# Lenovo Essential G580 (59-324061) HELP



## dsmarty (Oct 7, 2012)

Hey guys,

After a lot of searching I have decided to buy Lenovo Essential G580 (59-324061). But I have some doubt. So if anyone is using this laptop already please help me.
I have seen some reviews saying the battery doesn't fit properly on this laptop and feels shaky, is it true?


*www.flipkart.com/lenovo-essential-...b-dos/p/itmdcjhugdtpfzrr?pid=COMDAYTZUZWSVDPQ


----------



## vkl (Oct 7, 2012)

^^Have been using this laptop for quite some time.Not faced anything like that.


----------



## dsmarty (Oct 8, 2012)

vkl said:


> ^^Have been using this laptop for quite some time.Not faced anything like that.



Thanks a lot bro.

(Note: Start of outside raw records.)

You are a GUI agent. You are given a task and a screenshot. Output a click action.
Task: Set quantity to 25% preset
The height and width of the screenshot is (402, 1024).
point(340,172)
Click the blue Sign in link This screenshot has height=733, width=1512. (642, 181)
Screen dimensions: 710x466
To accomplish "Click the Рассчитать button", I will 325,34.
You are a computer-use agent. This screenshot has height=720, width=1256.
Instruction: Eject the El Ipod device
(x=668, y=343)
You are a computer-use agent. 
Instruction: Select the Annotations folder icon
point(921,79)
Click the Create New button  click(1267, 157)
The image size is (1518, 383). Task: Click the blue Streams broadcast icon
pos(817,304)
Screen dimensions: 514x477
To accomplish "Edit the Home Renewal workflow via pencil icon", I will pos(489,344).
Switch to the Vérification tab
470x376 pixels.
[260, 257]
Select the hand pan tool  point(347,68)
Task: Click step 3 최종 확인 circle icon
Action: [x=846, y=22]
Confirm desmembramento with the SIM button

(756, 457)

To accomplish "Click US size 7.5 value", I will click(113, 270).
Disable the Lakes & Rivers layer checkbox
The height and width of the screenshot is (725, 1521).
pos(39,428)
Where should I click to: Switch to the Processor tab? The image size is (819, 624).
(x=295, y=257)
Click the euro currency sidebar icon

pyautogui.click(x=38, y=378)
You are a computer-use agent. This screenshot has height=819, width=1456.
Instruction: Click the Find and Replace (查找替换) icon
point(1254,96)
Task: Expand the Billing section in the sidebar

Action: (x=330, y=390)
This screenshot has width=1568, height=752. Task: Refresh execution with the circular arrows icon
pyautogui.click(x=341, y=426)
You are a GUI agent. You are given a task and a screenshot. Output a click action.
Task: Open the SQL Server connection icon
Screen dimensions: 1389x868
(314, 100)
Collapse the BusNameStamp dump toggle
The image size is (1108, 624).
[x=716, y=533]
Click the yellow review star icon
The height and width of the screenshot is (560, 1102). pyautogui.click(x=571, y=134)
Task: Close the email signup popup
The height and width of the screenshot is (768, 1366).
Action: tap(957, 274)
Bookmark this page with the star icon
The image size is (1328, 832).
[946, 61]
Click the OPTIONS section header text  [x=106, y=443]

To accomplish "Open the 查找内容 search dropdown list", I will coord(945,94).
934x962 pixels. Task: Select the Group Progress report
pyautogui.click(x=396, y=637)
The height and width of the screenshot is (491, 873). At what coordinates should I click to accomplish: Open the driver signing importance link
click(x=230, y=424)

That was a lot of help.


----------



## Krazy_About_Technology (Oct 8, 2012)

Battery is a tiny bit loose, thats true. But it doesn't cause any usability issue at all. I am using this laptop right now and am loving it. Its performance is very good and, if you are a linux user, Fedora 17 with latest kernel update works flawlessly on it with all devices detected correctly. If you dont update the kernel, then also everything runs but bluetooth being v4.0 will not be detected.

The screen is quiet bright and natural looking and the keyboard is very nice if you like feather touch typing  Go for it dude!


----------



## dsmarty (Oct 9, 2012)

Krazy_About_Technology said:


> Battery is a tiny bit loose, thats true. But it doesn't cause any usability issue at all. I am using this laptop right now and am loving it. Its performance is very good and, if you are a linux user, Fedora 7 with latest kernel update works flawlessly on it with all devices detected correctly. If you dont update the kernel, then also everything runs but bluetooth being v4.0 will not be detected.
> 
> The screen is quiet bright and natural looking and the keyboard is very nice if you like feather touch typing  Go for it dude!



Thanks dude. I'm gonna buy it this sunday. After reading your post, I'm getting more and more excited!!!


----------